June 2010 • 2010A&A...515A..91M
Aims: The brown dwarf (BD) formation process has not yet been completely understood. To shed more light on the differences and similarities between star and BD formation processes, we study and compare the disk fraction among both kinds of objects over a large angular region in the Taurus cloud. In addition, we examine the spatial distribution of stars and BD relative to the underlying molecular gas.
Methods: In this paper, we present new and updated photometry data from the Infrared Array Camera (IRAC) aboard the Spitzer Space Telescope on 43 BDs in the Taurus cloud, and recalculate of the BD disk fraction in this region. We also useed recently available CO mm data to study the spatial distribution of stars and BDs relative to the cloud's molecular gas.

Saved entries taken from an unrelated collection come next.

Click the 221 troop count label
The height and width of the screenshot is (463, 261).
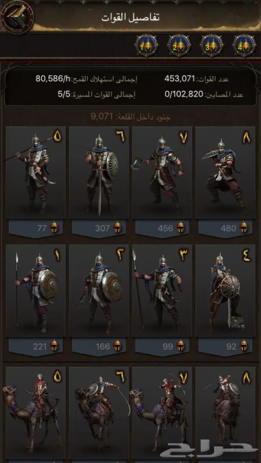tap(39, 346)
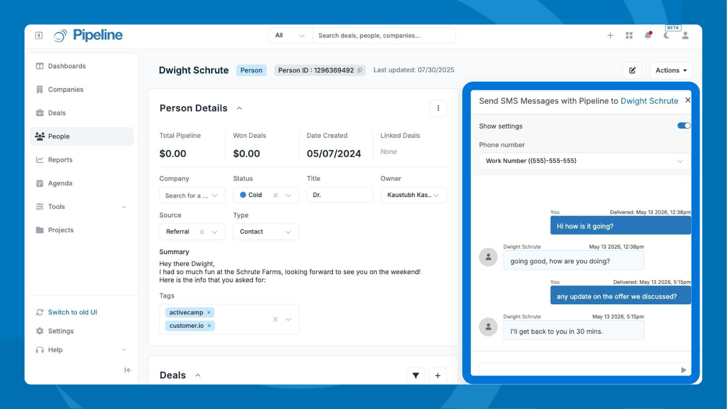Open the Status Cold dropdown
The width and height of the screenshot is (727, 409).
[x=289, y=195]
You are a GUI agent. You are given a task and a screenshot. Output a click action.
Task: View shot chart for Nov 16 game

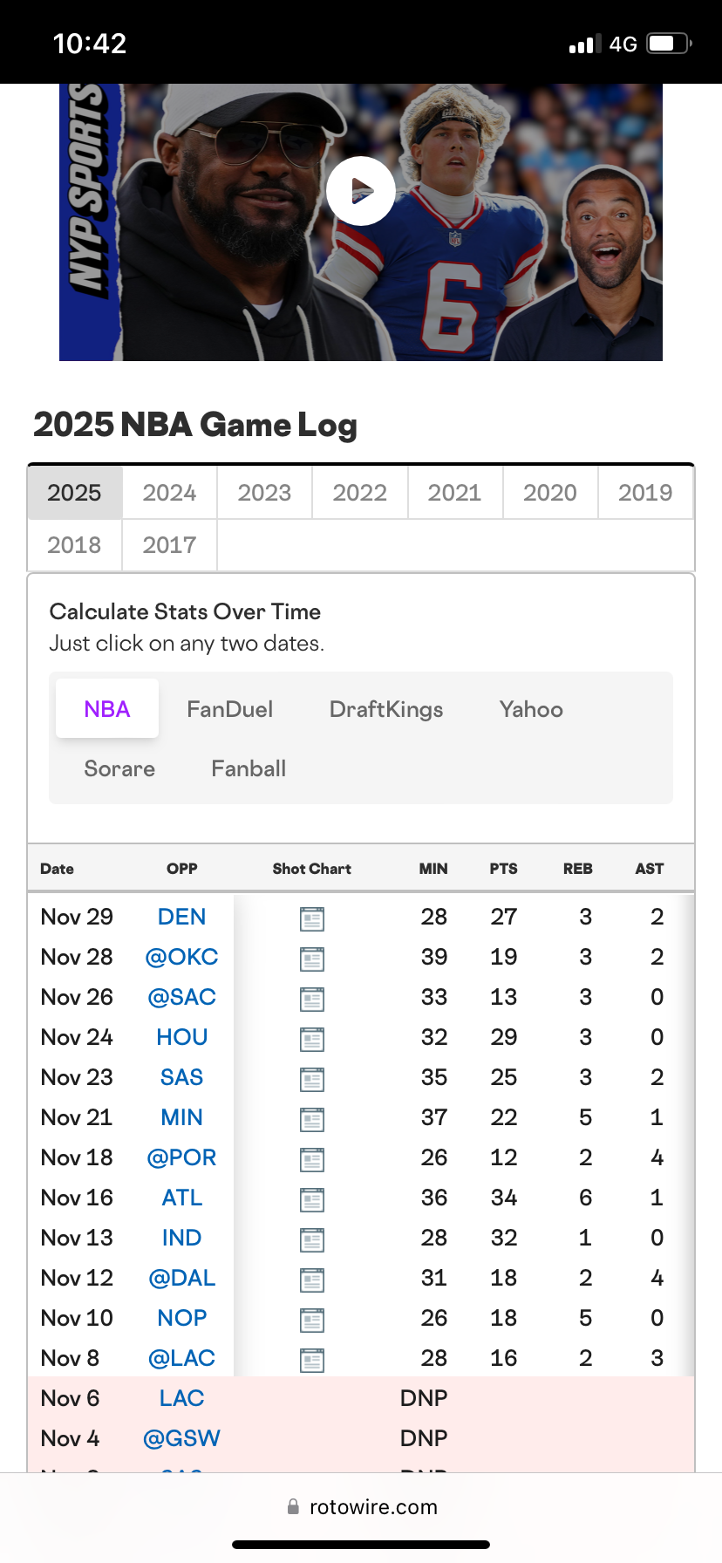(311, 1199)
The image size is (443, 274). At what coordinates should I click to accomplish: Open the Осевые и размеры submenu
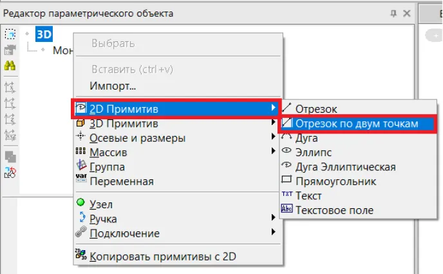pos(137,138)
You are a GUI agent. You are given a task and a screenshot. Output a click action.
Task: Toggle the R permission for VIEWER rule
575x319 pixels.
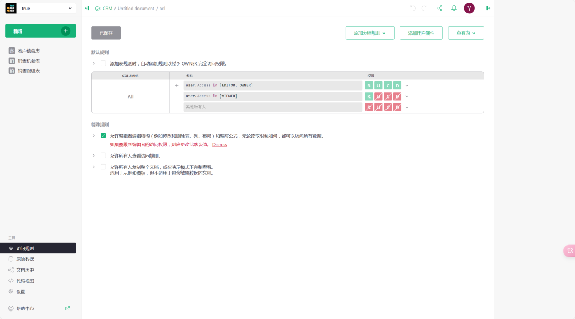coord(369,96)
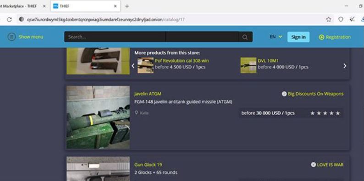Click the Kyiv location pin icon
Screen dimensions: 364x181
coord(137,113)
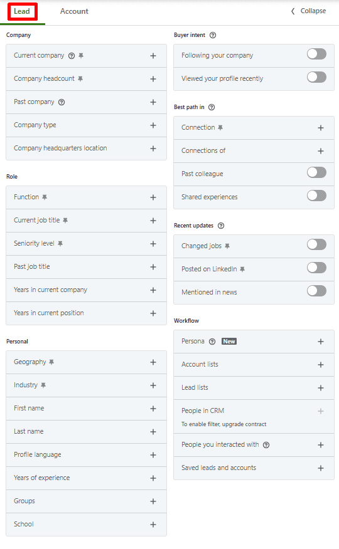Click help icon for People you interacted with

[266, 445]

Results: We find that the disk fraction among BDs in the Taurus cloud is 41 ± 12%, a value statistically consistent with the one among TTS (58 ± 9%). We find that BDs in transition from a state where they have a disk to a diskless state are rare, and we study one isolated example of a transitional disk with an inner radius of ≈0.1 AU (CFHT BD Tau 12, found via its relatively small mid-IR excess compared to most members of Taurus that have disks. We find that BDs are statistically found in regions of similar molecular gas surface density to those associated with stars. Furthermore, we find that the gas column density distribution is almost identical for stellar and substellar objects with and without disks.